- **Job a**: Copy from the Project Euler help page, word for word, the part that opens with the words containing "is 2 a factor?" and closes with "while( n > 1)".
[BEGIN Page extract]
Project Euler Question 3 Help
Solution 1
For starters, instead of beginning your search at n / 2, start it at the square root of n. You'll get half of the factors, the other half being their complement.
eg:
n = 27
start at floor(sqrt(27)) = 5
is 5 a factor? no
is 4 a factor? no
is 3 a factor? yes. 27 / 3 = 9. 9 is also a factor.
is 2 a factor? no.
factors are 3 and 9.
Solution 2
Although the question asks for the largest prime factor, it doesn't necessarily mean you have to find that one first...
Solution 3
long n = 600851475143L; //not even, so 2 wont be a factor
int factor = 3;
while( n > 1)
{
if(n % factor == 0)
{
n/=factor;
}else
factor += 2; //skip even numbrs
}
print factor;
This should be quick enough...Notice, there's no need to check for prime...
[END Page extract]
[BEGIN Data to process]
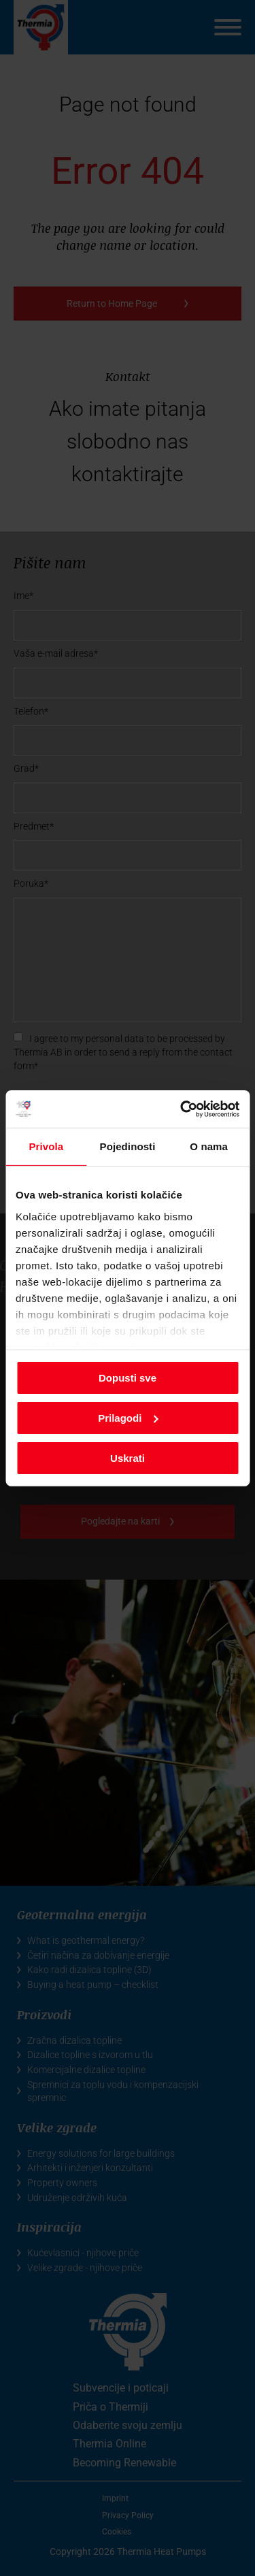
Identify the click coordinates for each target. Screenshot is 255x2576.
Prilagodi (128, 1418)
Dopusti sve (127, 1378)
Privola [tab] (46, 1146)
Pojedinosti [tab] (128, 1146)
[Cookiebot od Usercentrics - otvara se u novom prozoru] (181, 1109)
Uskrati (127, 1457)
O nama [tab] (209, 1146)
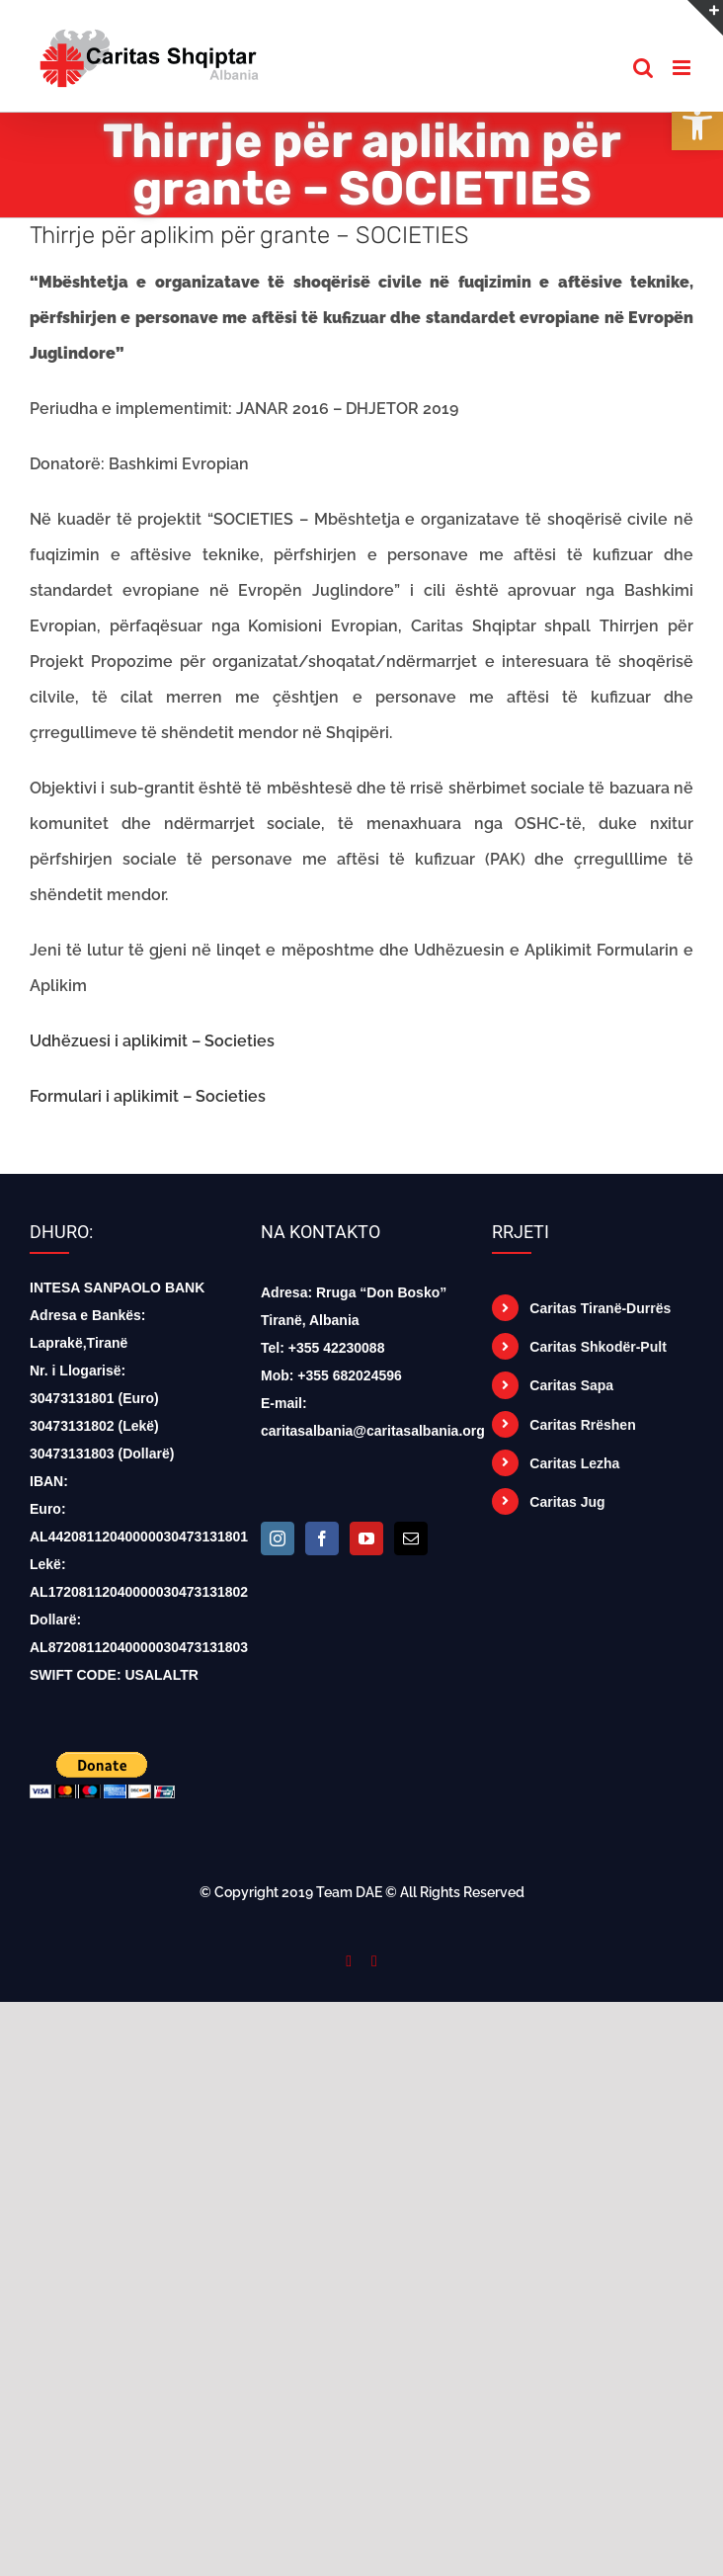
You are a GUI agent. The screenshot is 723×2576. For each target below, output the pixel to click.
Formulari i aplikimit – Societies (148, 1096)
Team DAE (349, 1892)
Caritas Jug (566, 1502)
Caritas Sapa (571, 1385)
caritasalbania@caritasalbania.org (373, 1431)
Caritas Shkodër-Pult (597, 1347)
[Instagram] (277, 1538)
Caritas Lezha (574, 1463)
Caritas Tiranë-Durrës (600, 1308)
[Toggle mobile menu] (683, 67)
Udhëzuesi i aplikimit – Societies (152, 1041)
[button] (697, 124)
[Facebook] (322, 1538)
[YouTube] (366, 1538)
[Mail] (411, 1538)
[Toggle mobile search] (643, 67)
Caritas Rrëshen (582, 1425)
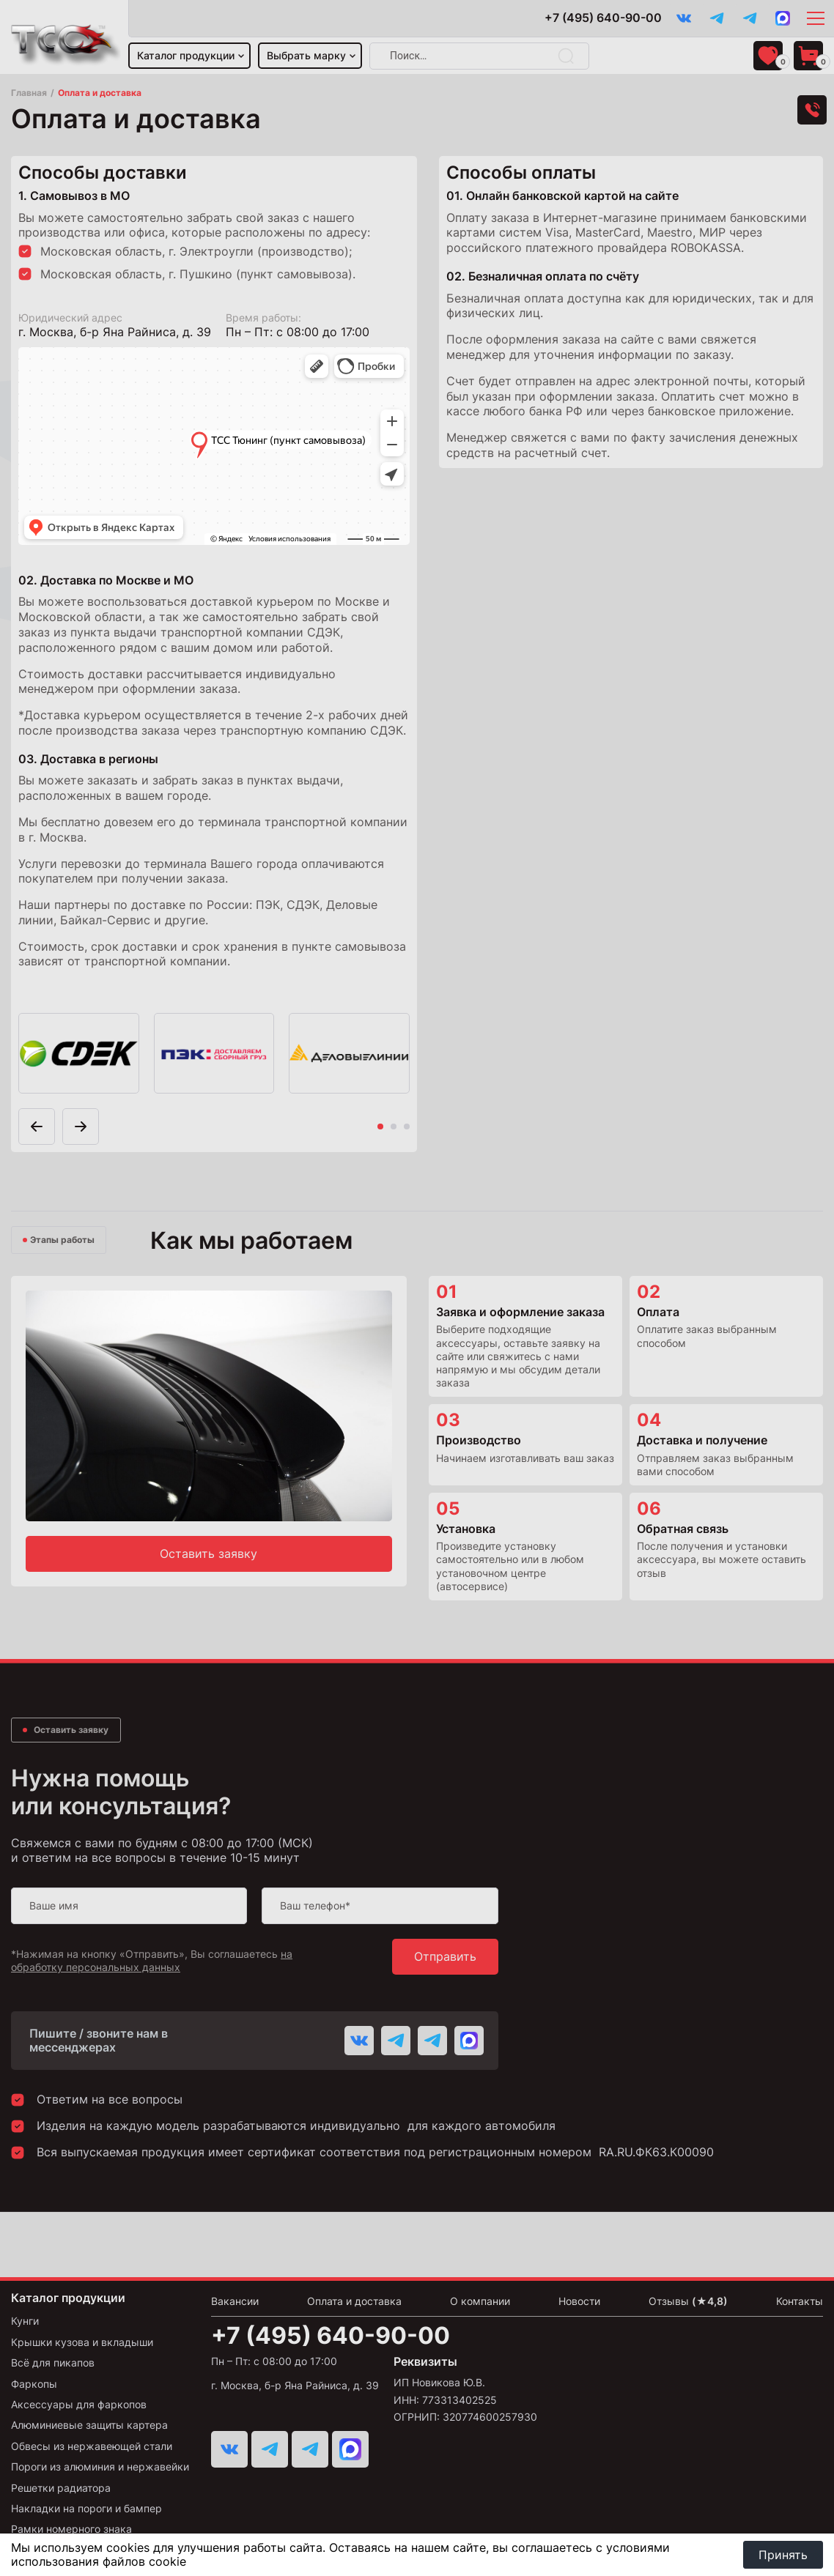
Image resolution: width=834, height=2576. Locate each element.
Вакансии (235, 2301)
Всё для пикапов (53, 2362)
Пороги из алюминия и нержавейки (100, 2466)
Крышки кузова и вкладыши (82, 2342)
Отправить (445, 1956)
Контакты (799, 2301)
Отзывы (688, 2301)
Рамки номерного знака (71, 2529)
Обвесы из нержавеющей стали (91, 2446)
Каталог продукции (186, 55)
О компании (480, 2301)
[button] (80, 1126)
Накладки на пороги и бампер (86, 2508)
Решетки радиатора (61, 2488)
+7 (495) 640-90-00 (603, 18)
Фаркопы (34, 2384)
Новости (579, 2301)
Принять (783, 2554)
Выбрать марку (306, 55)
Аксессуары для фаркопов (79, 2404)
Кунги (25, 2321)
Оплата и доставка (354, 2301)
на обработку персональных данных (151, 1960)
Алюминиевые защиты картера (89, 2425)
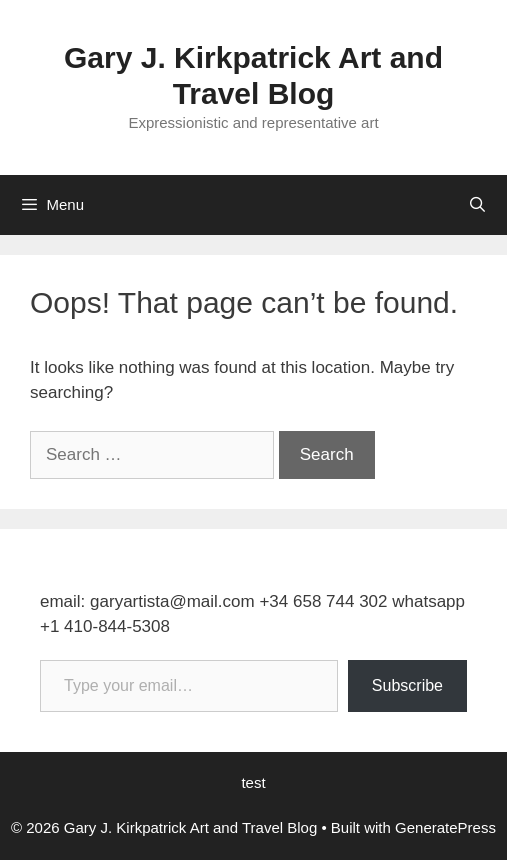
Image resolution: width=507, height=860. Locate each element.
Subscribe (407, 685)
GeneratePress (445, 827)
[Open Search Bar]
[END Data to process]
- **Job b**: In the rows, take the part that opens with the line containing "Caritas Sapa (571, 1385)" and closes with the line containing "Отзывы (688, 2301)", and write out only those lines again, requests included, with every click coordinate multiplied by 1.5 and rounded to a whole number, halves rounded up. Omit the pictures.

- **Written solution a**:
is 2 a factor? no.
factors are 3 and 9.
Solution 2
Although the question asks for the largest prime factor, it doesn't necessarily mean you have to find that one first...
Solution 3
long n = 600851475143L; //not even, so 2 wont be a factor
int factor = 3;
while( n > 1)

- **Written solution b**:
Caritas Sapa (857, 2078)
caritasalbania@caritasalbania.org (560, 2147)
Caritas Shkodër-Pult (896, 2021)
[Instagram] (416, 2307)
Caritas Lezha (861, 2195)
Caritas Tiranë-Durrës (900, 1962)
[Toggle mobile menu] (1025, 101)
Udhëzuesi i aplikimit – Societies (228, 1562)
[button] (1046, 186)
[Facebook] (483, 2307)
[YouTube] (549, 2307)
[Mail] (617, 2307)
[Toggle mobile search] (965, 101)
Caritas Rrëshen (873, 2138)
Image resolution: width=834, height=2576. Locate each element.
Вакансии (353, 3452)
Всё для пикапов (80, 3543)
Пороги из алюминия и нержавейки (150, 3699)
Крышки кузова и вкладыши (123, 3513)
Отправить (668, 2934)
Контакты (1199, 3452)
Отзывы (1032, 3452)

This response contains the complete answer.